Operation Clean Sweep. Created in 2005 as part of a highly-trumpeted declaration of war on gangs, it quickly lost steam and became more of a light dusting once the television lights were turned off. Shut down silently in the West End, it morphed even more silently into the street crime unit which turned up protecting high school girls from evil marijuana dealers in south Winnipeg instead of taking on the street gang members who were shooting up the streets of north Winnipeg.

CrimeStat. It told you about crime in your neighbourhood---two weeks ago. The timeline has been reduced since. But retired Deputy Chief Menno Zacharias, in another hugely unreported story, says about Crimestat that the police executive "have largely turned their backs on it."
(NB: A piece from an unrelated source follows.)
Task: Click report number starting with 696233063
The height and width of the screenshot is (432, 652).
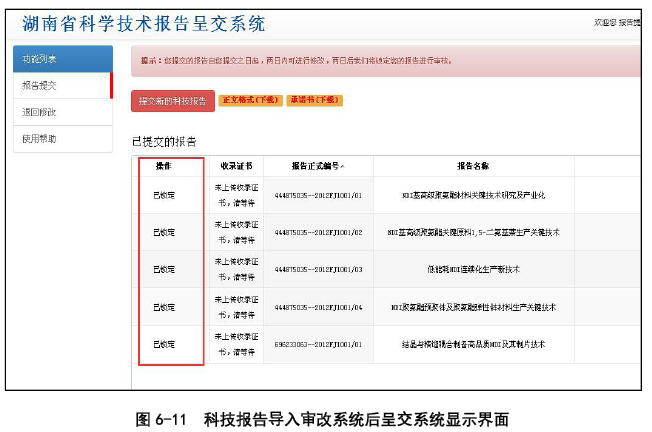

Sam Katz has had six years to demonstrate a commitment to the "broken windows" theory of policing that cleaned up New York City which spawned Crimestat. Once upon a time he even talked the talk. When New York Mayor Rudy Guiliani faced a police executive that decided to wait out his policing initiatives instead of buying in, he acted. He replaced the police executive.

Katz is spending more money on slowing down traffic to make streets safer for bicycle riders than on removing graffiti, a key element of the "broken windows" policy. Public safety has been tossed aside to make room for a feel-good lobby group.

A mayoral candidate without JustJudy's baggage (a decade of working against Winnipeg's interests by watering down every get-tough-on-crime bill in Ottawa) would make mincemeat out of the incumbent's record on crime control.

Add another splat--- for Sam Katz's credibility on the crime file, which (sigh) is still greater than his opponent's.